▶ **TASK DIRECTIONS**:
Your answer should be one number, the count of lines in the data that hold "agent".

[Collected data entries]

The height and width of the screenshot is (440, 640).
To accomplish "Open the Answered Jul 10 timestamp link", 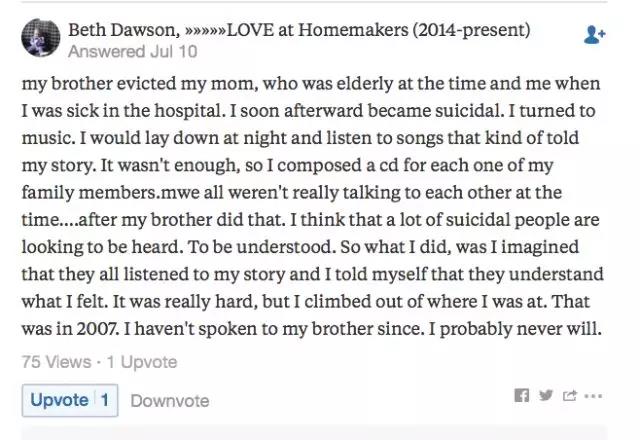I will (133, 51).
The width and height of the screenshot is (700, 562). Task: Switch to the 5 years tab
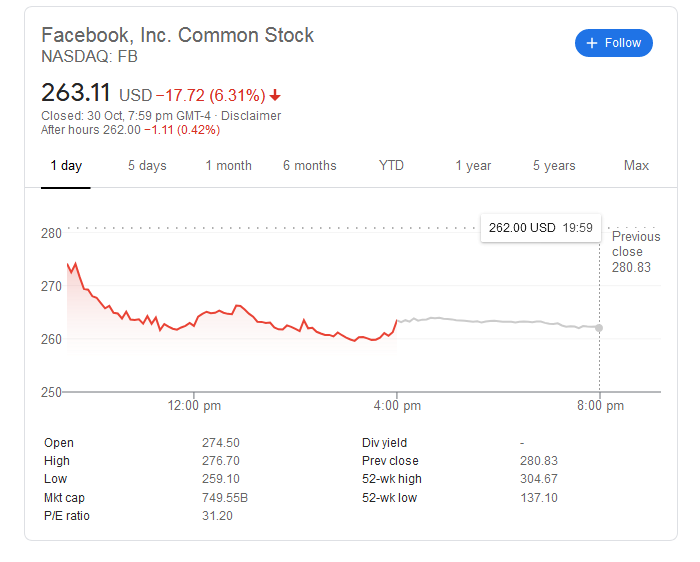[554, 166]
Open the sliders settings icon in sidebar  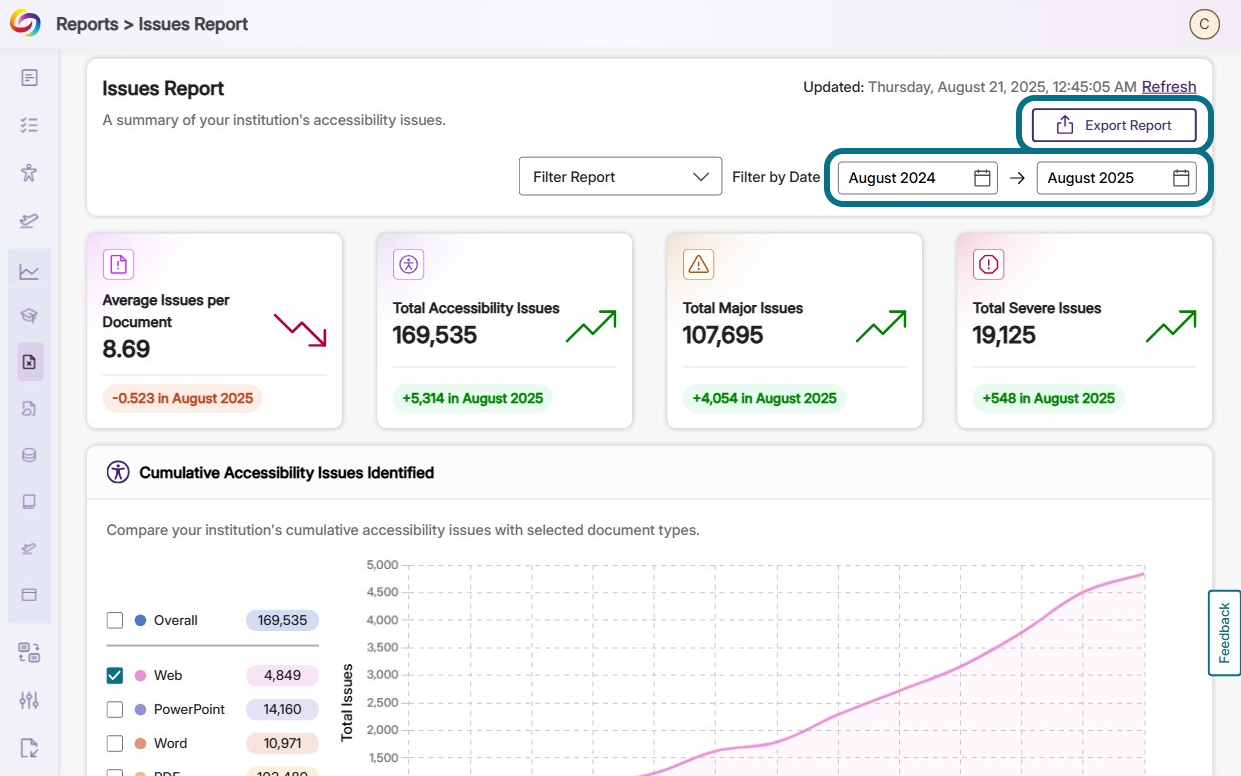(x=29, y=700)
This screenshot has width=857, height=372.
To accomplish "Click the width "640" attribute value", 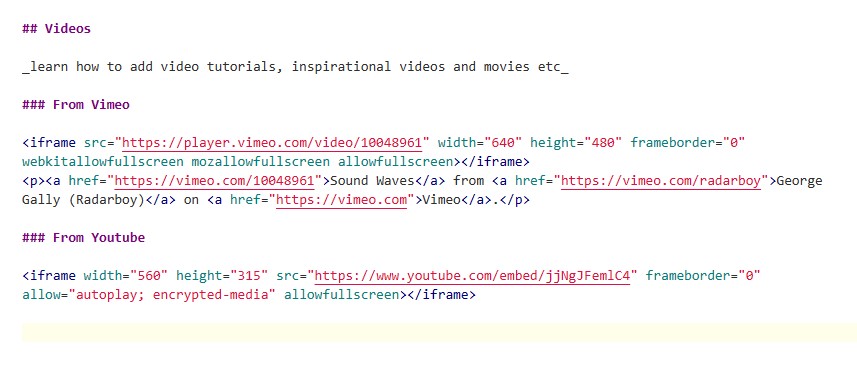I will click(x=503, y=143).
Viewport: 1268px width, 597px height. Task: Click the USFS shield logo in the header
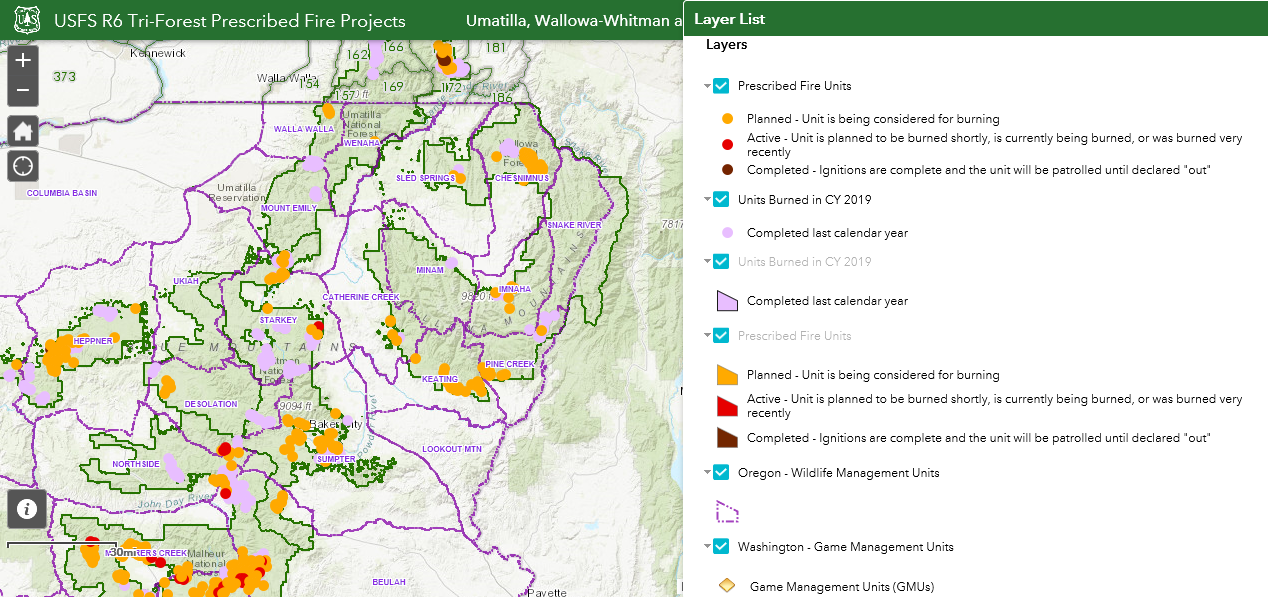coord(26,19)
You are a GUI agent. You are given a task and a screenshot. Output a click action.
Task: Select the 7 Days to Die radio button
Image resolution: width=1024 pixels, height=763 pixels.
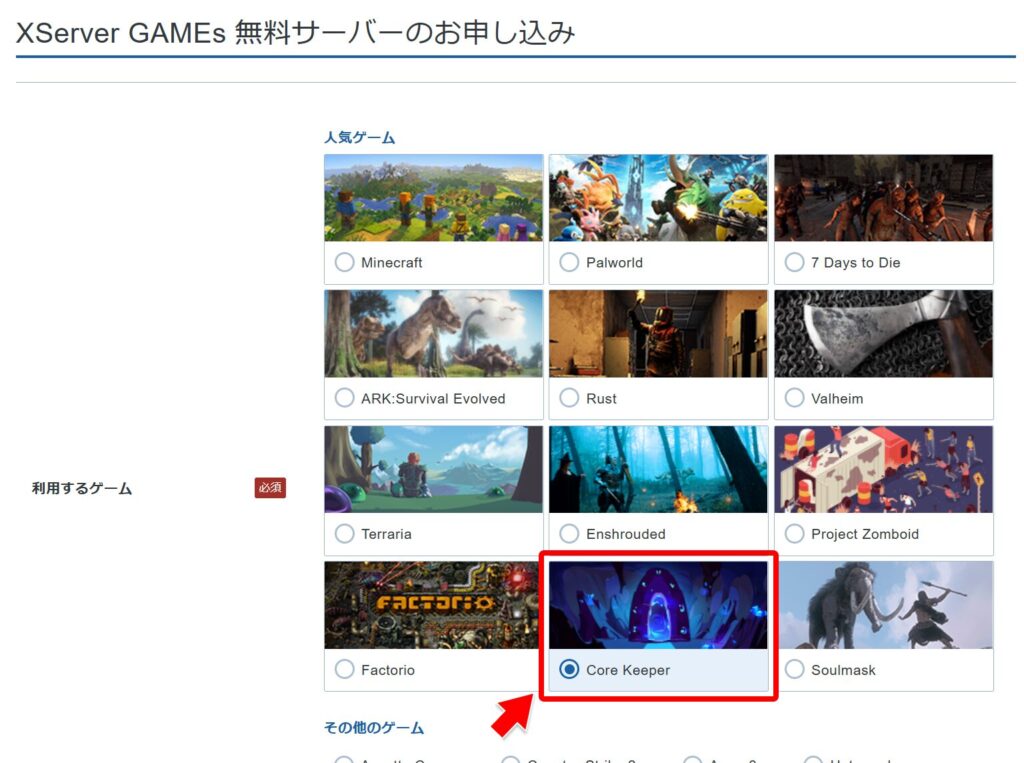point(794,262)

==

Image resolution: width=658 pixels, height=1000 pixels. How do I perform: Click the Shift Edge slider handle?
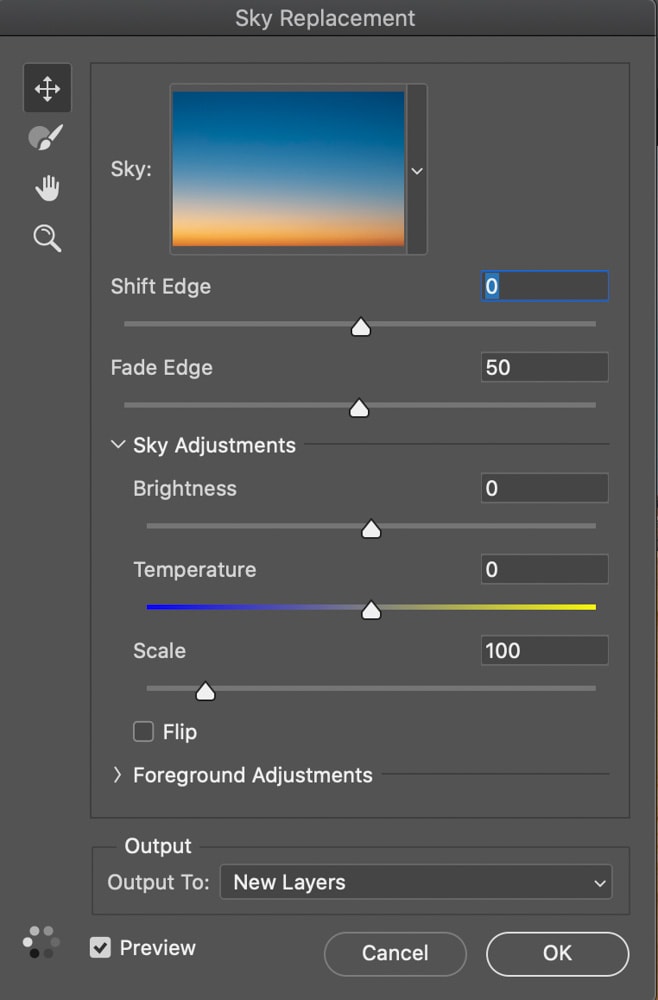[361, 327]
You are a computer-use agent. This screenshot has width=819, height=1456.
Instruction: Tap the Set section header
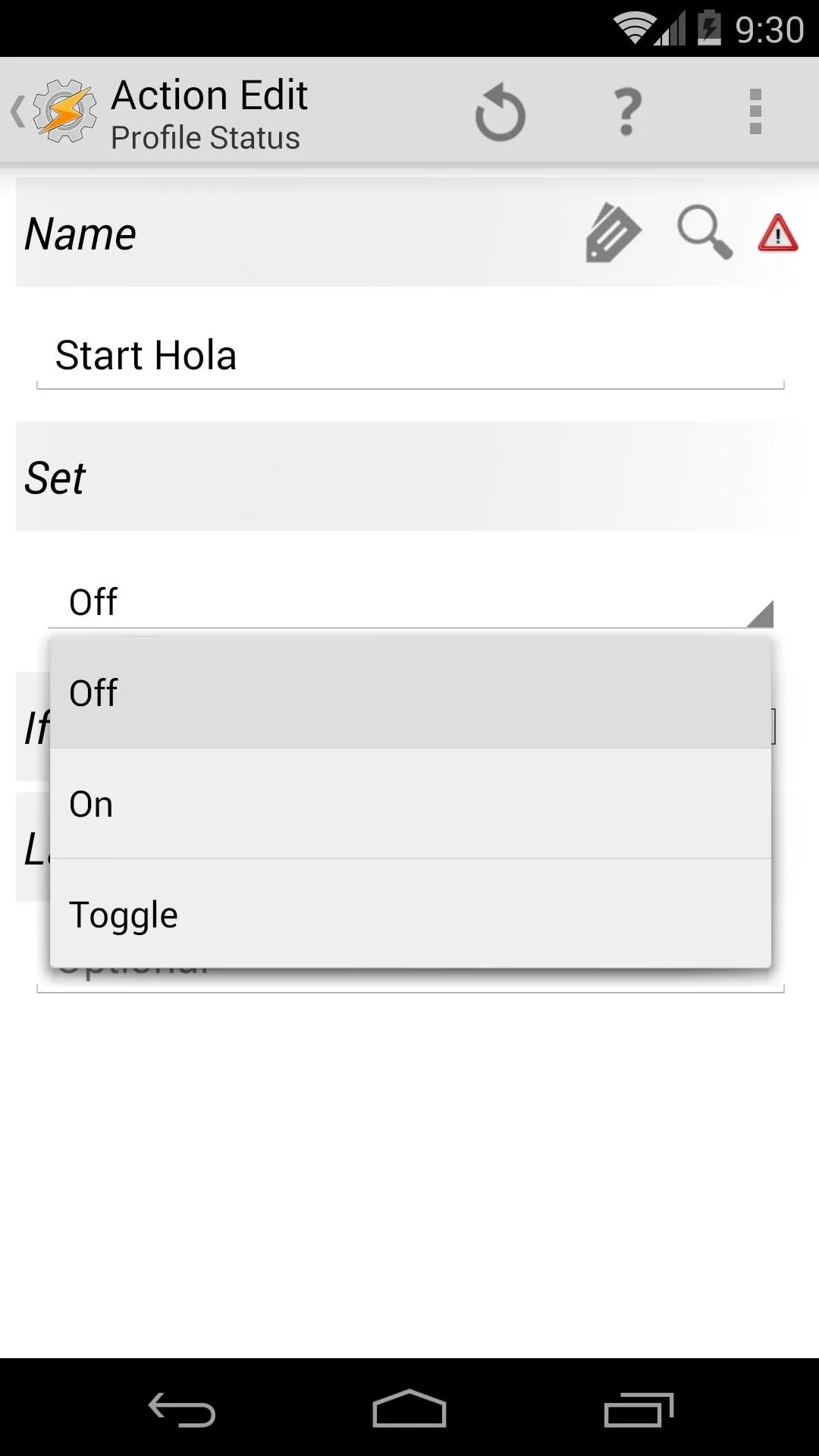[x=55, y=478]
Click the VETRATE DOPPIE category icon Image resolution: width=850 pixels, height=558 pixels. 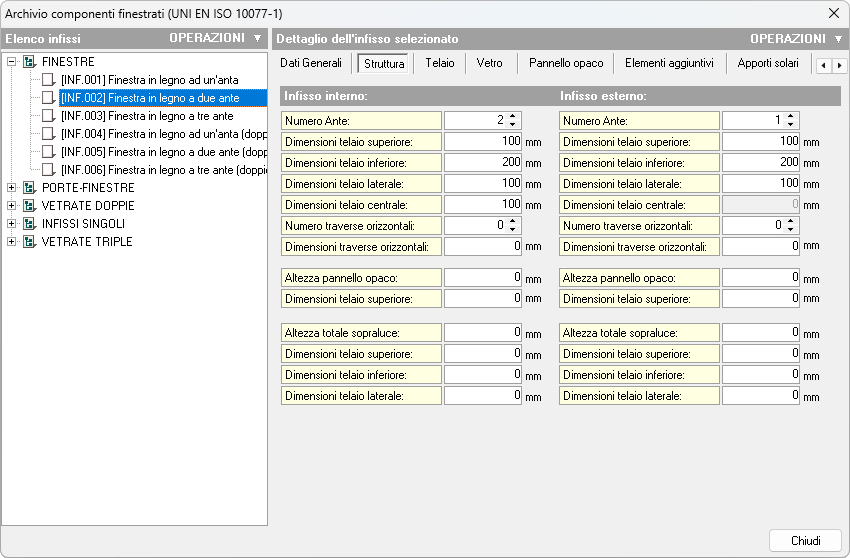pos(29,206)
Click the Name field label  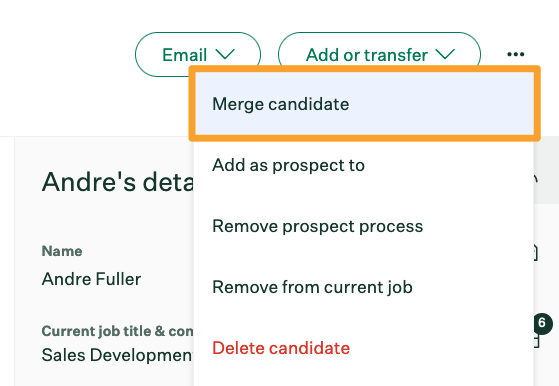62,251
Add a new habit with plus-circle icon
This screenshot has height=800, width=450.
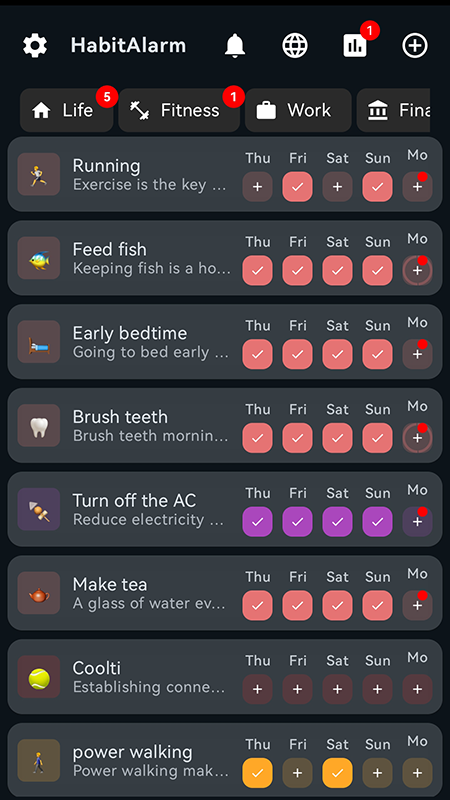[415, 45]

▶ **SOLUTION**:
2